Some thoughts about power differences between glow and diesel engines -

Power is the rate of delivering force. For there to be power, work must be done - there must be motion resulting from a force.


The force our engines deliver is the torque applied to the propeller.
Horsepower is a defined rate of power delivered - as I recall, in 'traditional units' 33,000 ft lbs per minute. (corrections welcome if memory goofed.)

Which Is more powerful? - a big tractor for a long-haul semi or a street-racer tuned small import? They might each be rated at, say, 200 HP. The semi's engine seldom sees 2,000 RPM; the street-racer's engine can wind much, much higher than that.

The result of force and the number of times per minute (or second) it is applied multiplies out to the same number (unless the claimed HP for the street-racers came from the advertisers, not the engine developers.)

I guess, theoretically, if you could gear a small, high-RPM engine down far enough you might get applied power similar to the big truck's slow thumper... How practical would that be?

Relate this to our model engines - Diesels make excellent torque at - usually - lower RPM. Glow engines make excellent power at usually higher RPM. Comparing 'ordinary' engines of their types...

Glow (methanol -based) fuels burn effectively over a great range of fuel-air mixture conditions. Our diesel (kerosene-based) fuels are much fussier about the range of fuel-air ratios they can work with.

All our engines are basically air pumps bringing volumes of air in, then manipulating that air to release heat energy. (Mixing a flammable fuel into it, compressing and heating it to burn the fuel-air mix. The ignition and combustion expand the compressed charge, creating the great pressure to push the piston down and rotate the output shaft.)

-That is our useful work.

Correctly burned gasoline and kerosene can yield about twice the heat per unit weight as the alcohols (commonly methanol or ethanol.) We can't simply increase the amount of kerosene in our diesel fuel to get more power, because the engine is limited in how much air it can pack in. If we get out of the useful range of kerosene/air, we lose optimum conditions.- too much will not mix well with the air going into the engine to burn well, and with the compression ratios we use we have little or no space in the combustion chamber for unburned, liquid fuel. And to lean simply can't produce as much power as at the optimum.

Glow engines gain from the evaporative cooling of the alcohol in the fuel, and operate well at much lower compression ratios than diesels - there is room forunburned fuel and oil, within limits of course. More RPM passes more air through the engine in a given length of time and nitromethane in effect provides its own oxygen as it burns. This is why we can run glows productively at higher RPM - combustions may go less efficient beyond ideal conditions, but we can add enough more of them to continue to gain power.
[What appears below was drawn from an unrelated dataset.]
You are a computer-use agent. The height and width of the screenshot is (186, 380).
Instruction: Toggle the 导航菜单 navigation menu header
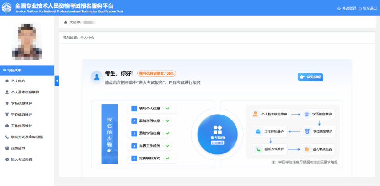[27, 70]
I think the torque vs RPM chart relates to volumetric efficiency - to how well the flow passages admit the air into our 'air pumps.' The passages inside don't change, so at the torque peak RPM, volumetric efficiency is likely to be very close to optimal. We don't see as many charts of horsepower and torque by RPM anymore; they used to be in every published engine test! Generally, the torque maximum RPM is seldom as high as 2/3 of HP peak RPM. E. g. , - example: engine peak HP RPM 15,000: torque peak around 10,000 RPM.

It seems to me, then, that our ordinary diesels do very well around torque peak RPM. (There are exotic, extreme diesels for special contest events that rev far beyond our simpler, less expensive and more user-friendly diesels,)

Like the big semi-tractor, we have more usable torque at a very usable RPM range for our models. The 'bigger props for diesel' idea is, to an extent, correct. The 'greater fuel economy', again, is 'true' because of the character of our fuel's kerosene.

The early, mostly European, diesels that 'ran cool to the touch' often used a fuel of 1/2 ether 1/2 kerosene (or motor oil - I disremember. In any event, the full force of ether chilling had effect.)